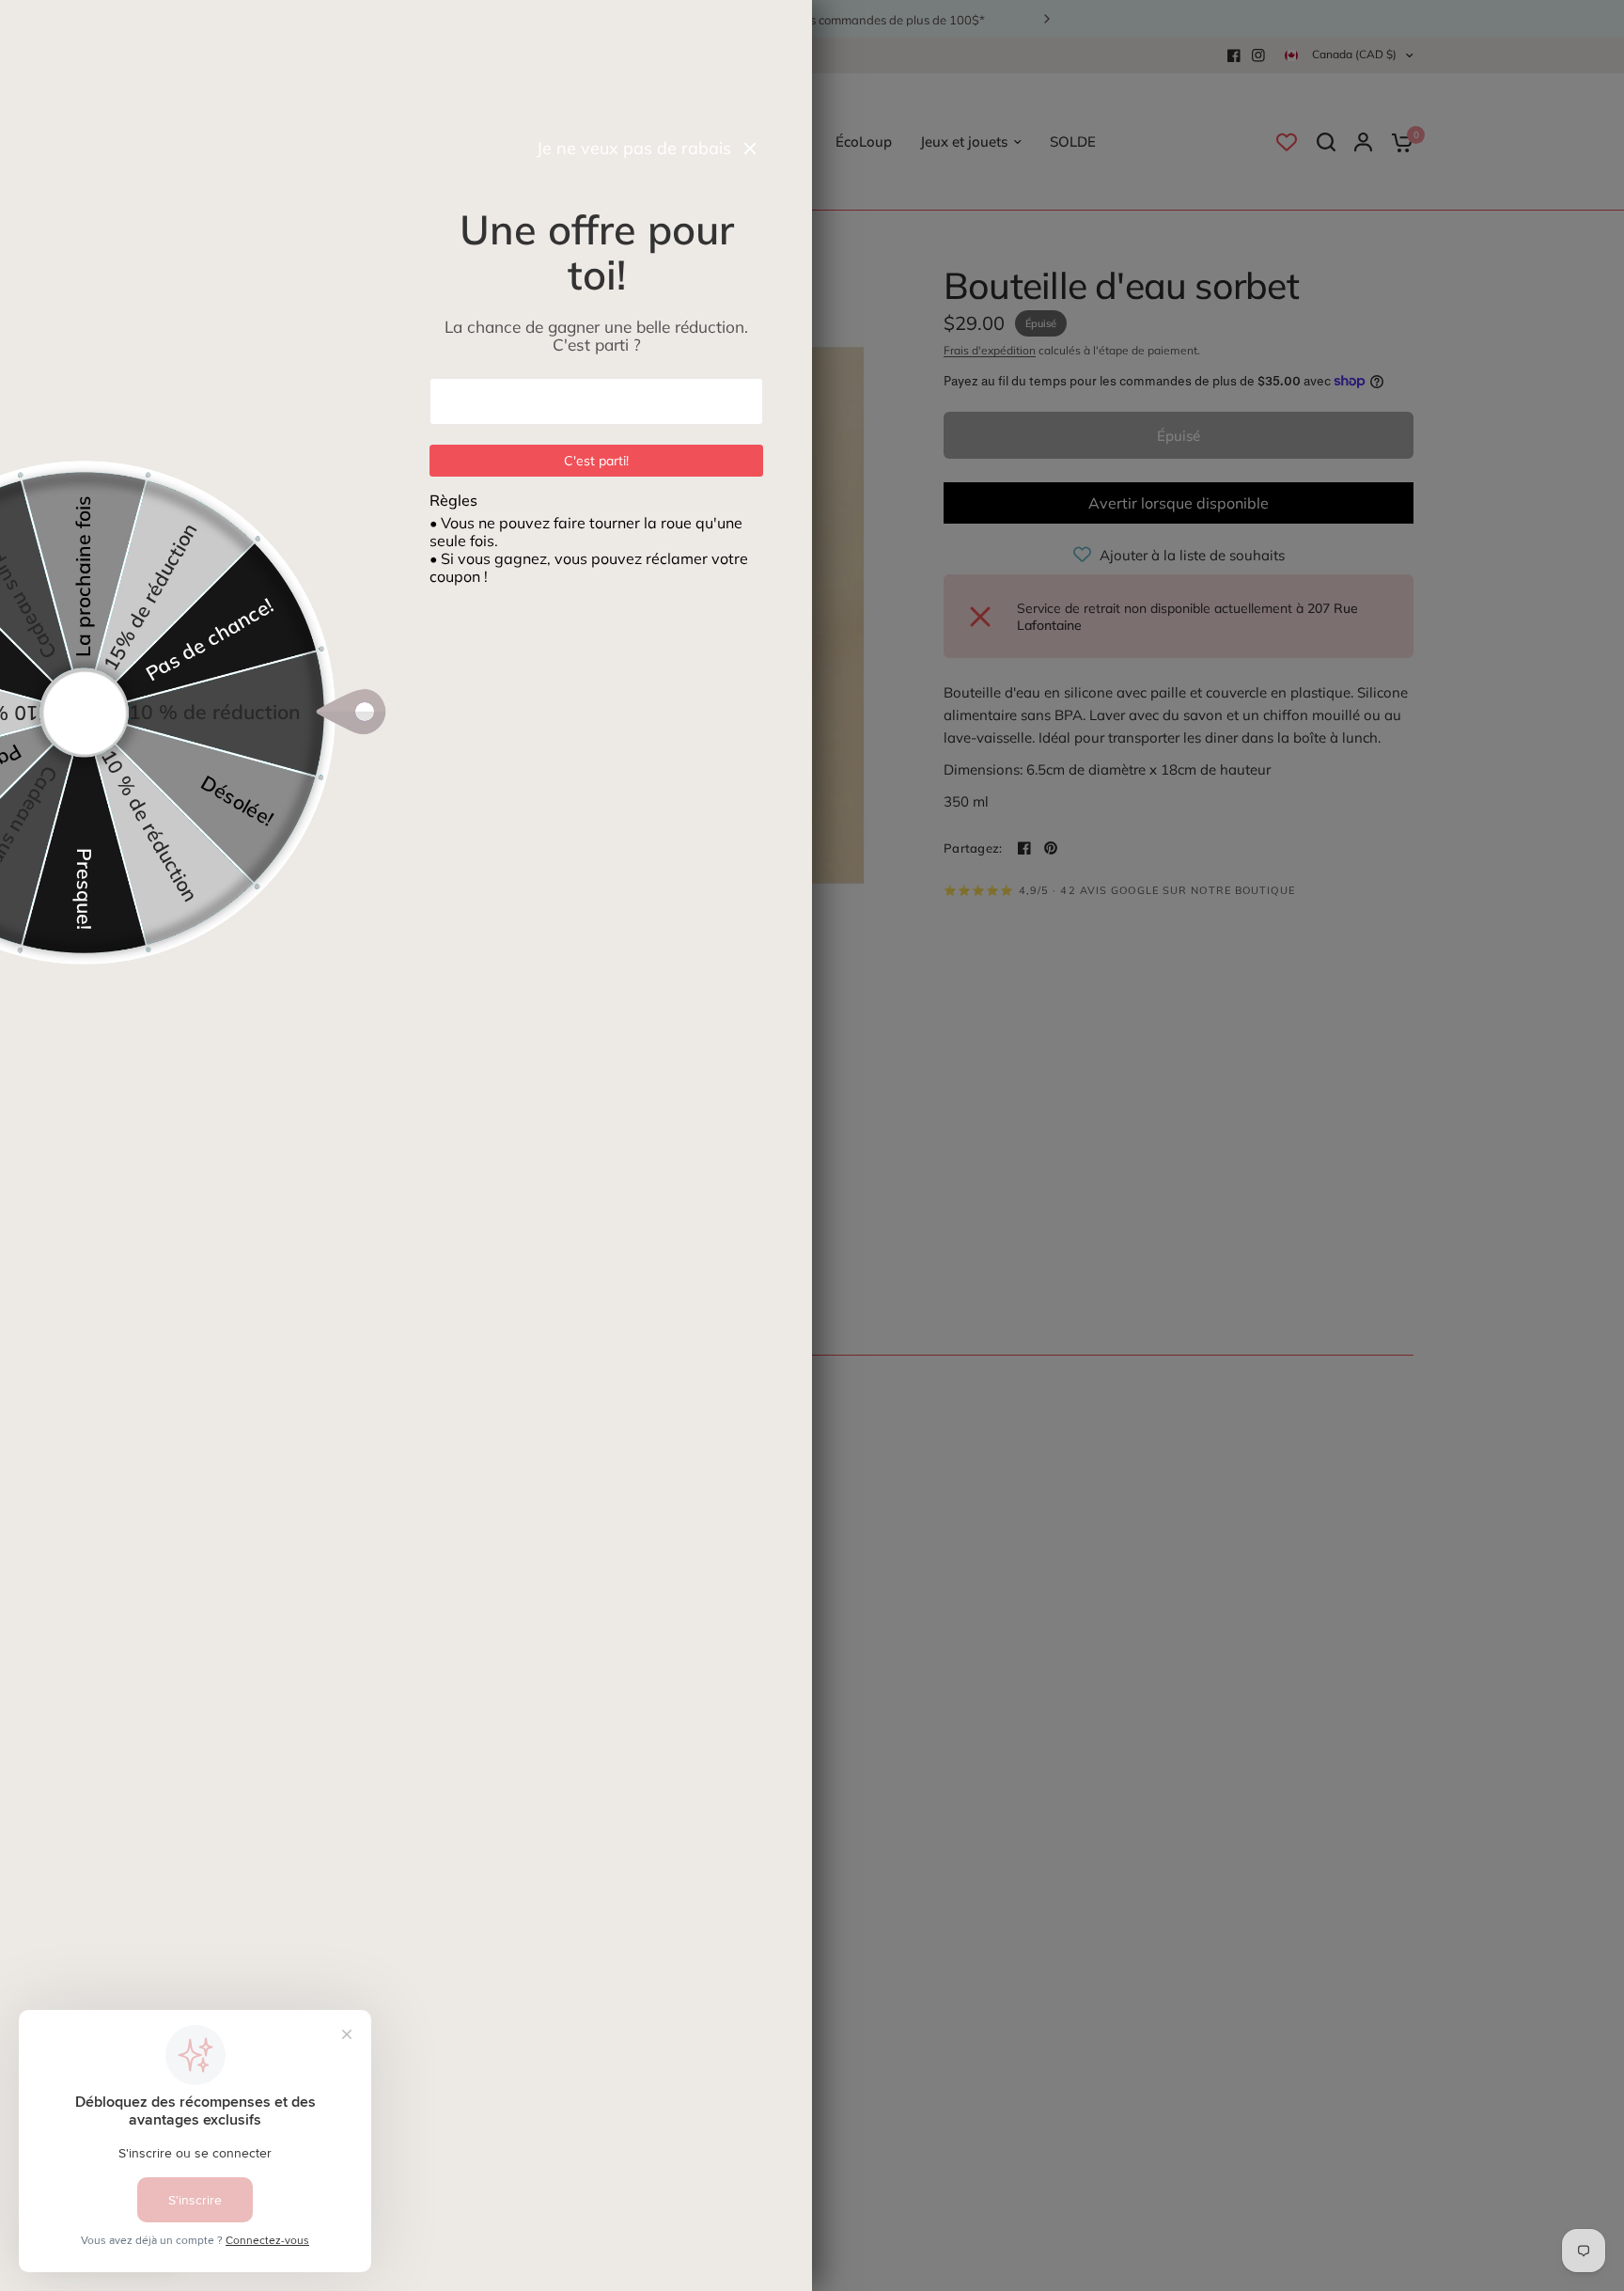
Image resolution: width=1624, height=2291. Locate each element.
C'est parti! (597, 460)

---

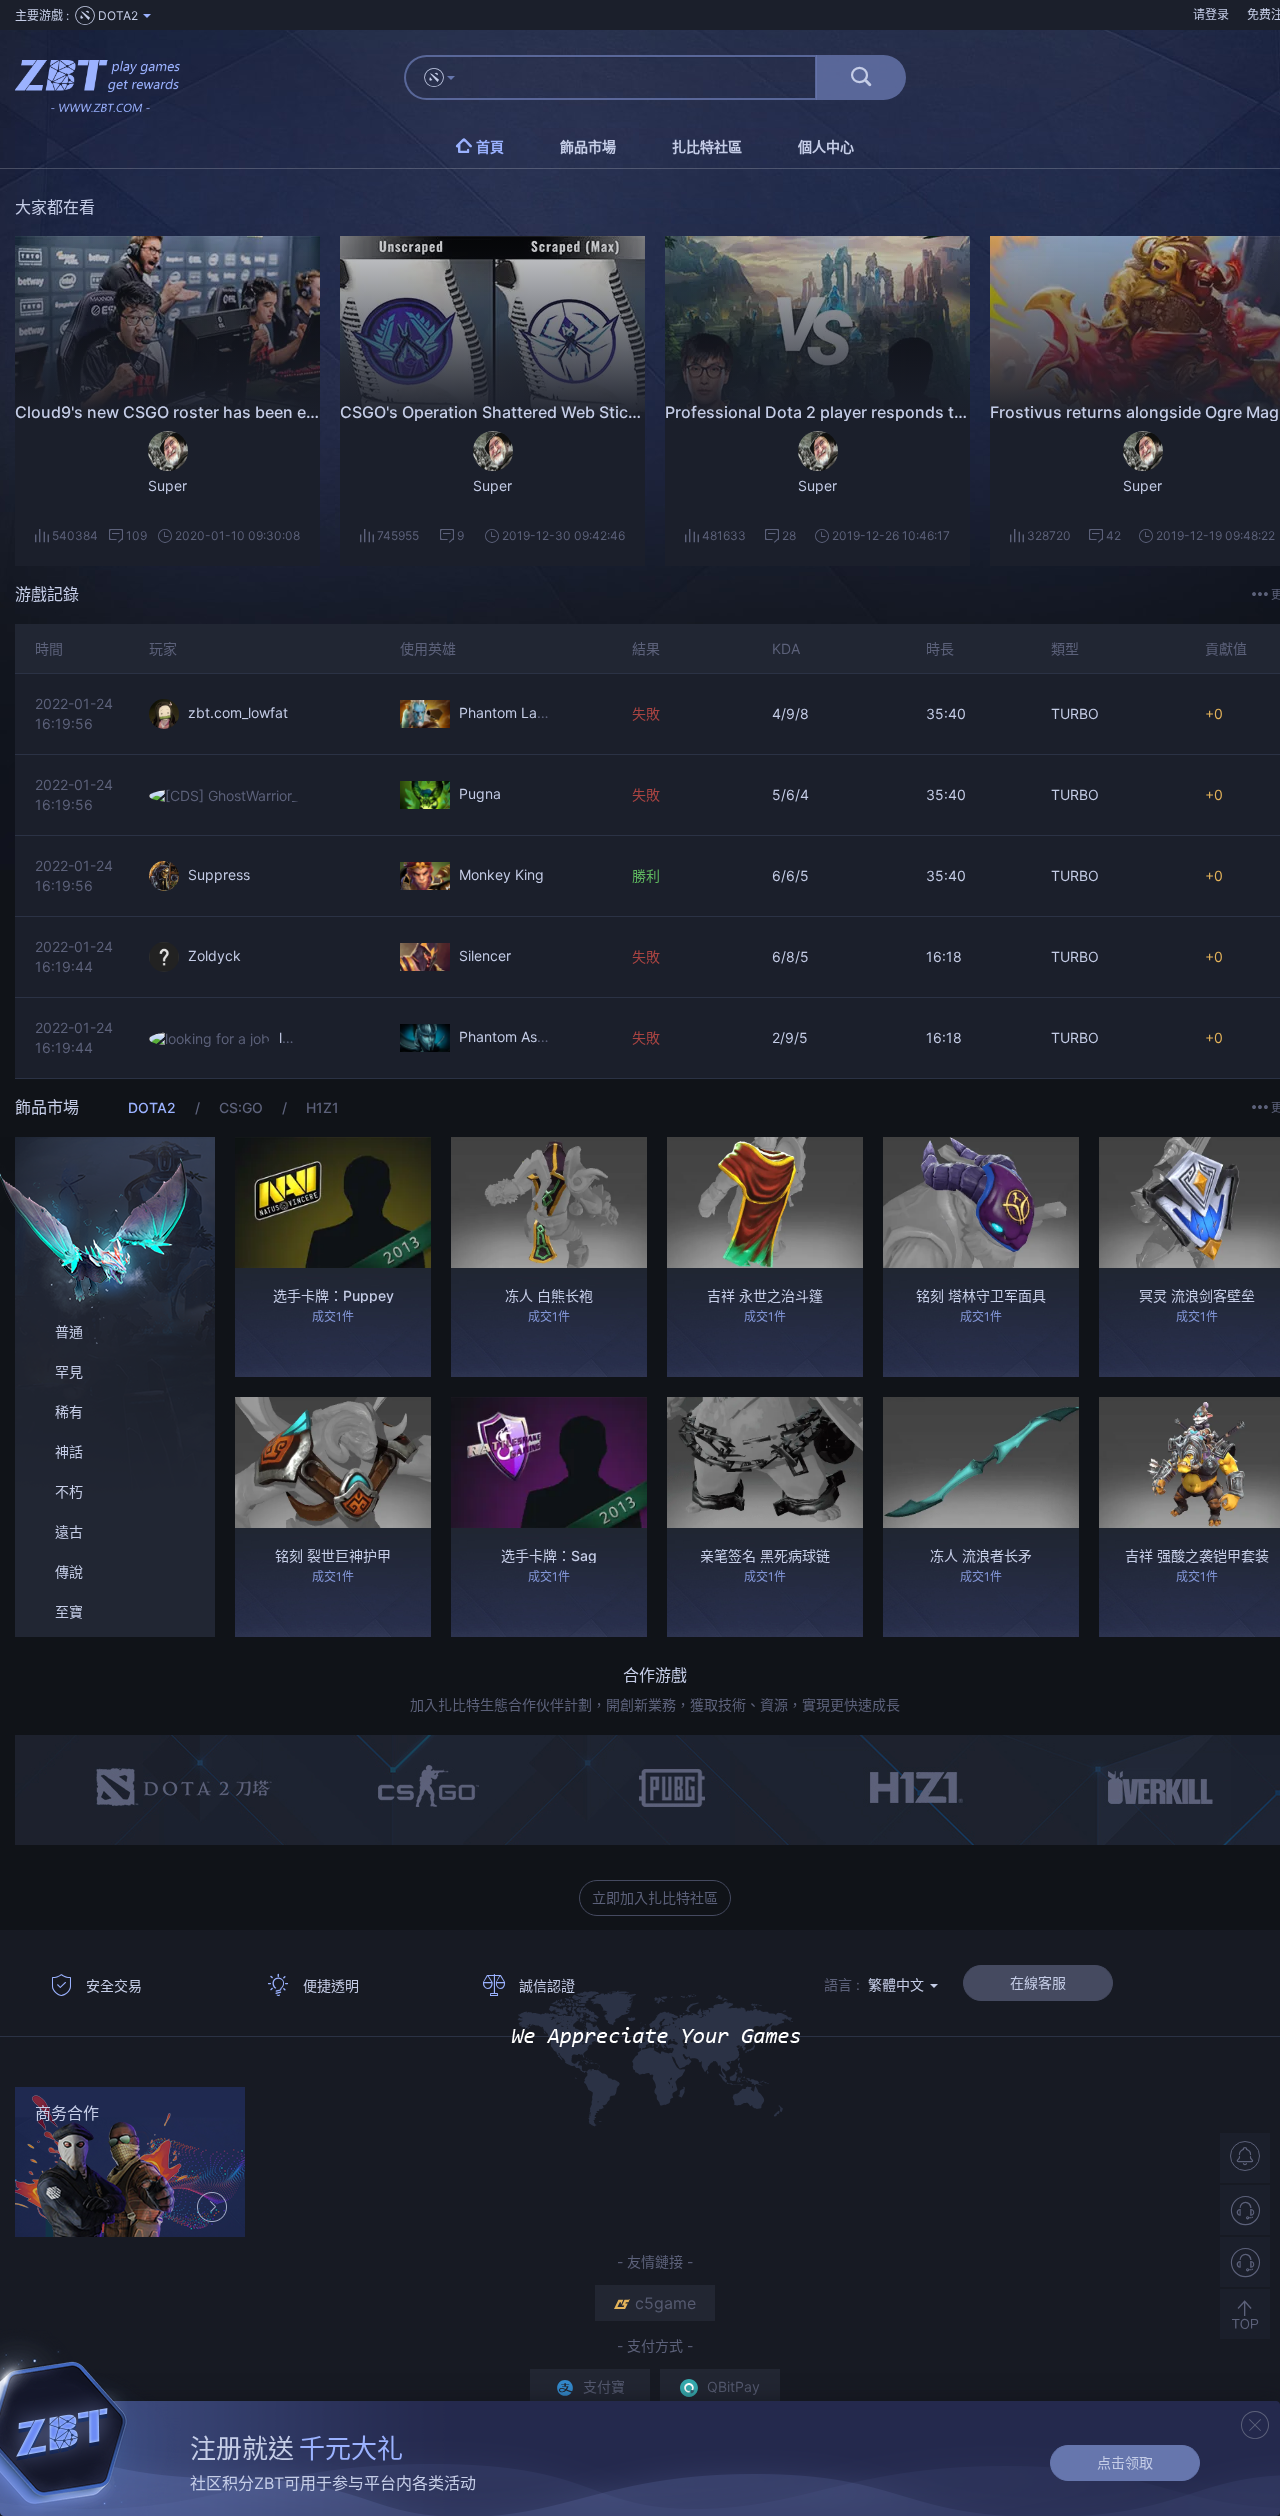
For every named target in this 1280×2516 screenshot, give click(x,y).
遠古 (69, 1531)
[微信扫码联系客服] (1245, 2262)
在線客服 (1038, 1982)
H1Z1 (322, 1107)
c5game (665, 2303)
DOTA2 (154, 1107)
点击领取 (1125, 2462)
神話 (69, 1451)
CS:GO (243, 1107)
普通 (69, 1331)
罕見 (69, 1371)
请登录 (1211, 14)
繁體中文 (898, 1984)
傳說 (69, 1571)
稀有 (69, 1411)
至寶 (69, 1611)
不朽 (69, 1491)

* _REQUIRED WORK_
Only one part of the material above is to be transcribed, namely the lines starting with the line that has "H1Z1 (322, 1107)" and going on through the line that has "不朽 (69, 1491)", exactly as they stand.

* _ANSWER TO THIS EXERCISE_
H1Z1 (322, 1107)
c5game (665, 2303)
DOTA2 (154, 1107)
点击领取 (1125, 2462)
神話 (69, 1451)
CS:GO (243, 1107)
普通 (69, 1331)
罕見 (69, 1371)
请登录 (1211, 14)
繁體中文 (898, 1984)
傳說 (69, 1571)
稀有 (69, 1411)
至寶 (69, 1611)
不朽 (69, 1491)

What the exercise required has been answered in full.